The adhesion of a gel electrolyte to the electrode is one of the key factors to the electrochemical performance of lithium‐ion batteries (LIBs). Herein, gel electrolyte is prepared on the LiFePO4 electrode through in situ electrospinning the poly(vinylidene fluoride‐co‐hexafluoropropylene) (PVdF‐HFP) nanofiber matrix, followed by lithium salt solution loading. The interfacial interactions between the in situ electrospun PVdF‐HFP matrix and LiFePO4 electrode before and after gelation are studied using dynamic thermomechanical analysis and scanning electron microscopy.
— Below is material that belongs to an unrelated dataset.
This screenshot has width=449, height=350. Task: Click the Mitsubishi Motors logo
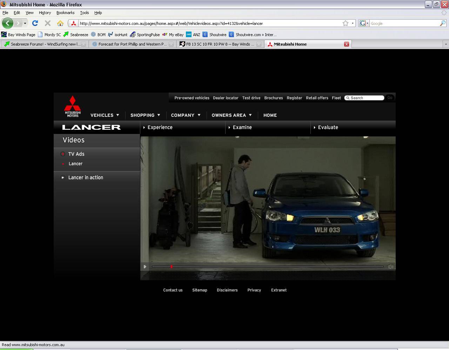click(x=73, y=106)
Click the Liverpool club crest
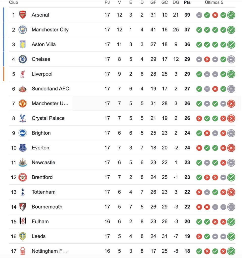This screenshot has width=242, height=258. [x=23, y=74]
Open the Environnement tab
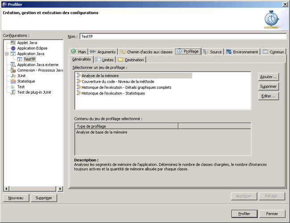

The results demonstrate that the as‐prepared gel electrolyte can adhere tightly onto the LiFePO4 electrode. LIBs (half coin cells) are assembled using the as‐obtained gel electrolyte to evaluate their electrochemical properties. The results show that the lithium‐ion and electron transfer rates crossing the interface between gel electrolyte and LiFePO4 electrode are enhanced. The electrochemical performances of the half coin cells, including specific capacity, rate capability, and cycle stability, are improved significantly. The gel electrolyte prepared through in situ electrospinning the poly(vinylidene fluoride‐co‐hexafluoropropylene) (PVdF‐HFP) nanofiber matrix on LiFePO4 electrode followed by lithium salt solution loading shows decent interfacial adhesion to the electrode. The assembled LiFePO4 half coin cell using in situ PVdF‐HFP gel electrolyte exhibits improved charge transfer capability, rate performance, and cycle stability, compared with that using freestanding one.